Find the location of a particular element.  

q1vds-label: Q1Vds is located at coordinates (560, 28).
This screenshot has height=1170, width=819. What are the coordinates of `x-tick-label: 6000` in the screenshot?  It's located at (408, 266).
...
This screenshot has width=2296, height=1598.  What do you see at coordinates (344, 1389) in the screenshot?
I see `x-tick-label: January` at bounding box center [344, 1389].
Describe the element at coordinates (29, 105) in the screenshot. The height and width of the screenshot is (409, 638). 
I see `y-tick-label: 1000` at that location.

**EXERCISE GOAL:** Duplicate the lines exactly, from the line with "Describe the element" up to and including the line with "at that location.".

**ANSWER TO THIS PROBLEM:**
Describe the element at coordinates (29, 105) in the screenshot. The height and width of the screenshot is (409, 638). 
I see `y-tick-label: 1000` at that location.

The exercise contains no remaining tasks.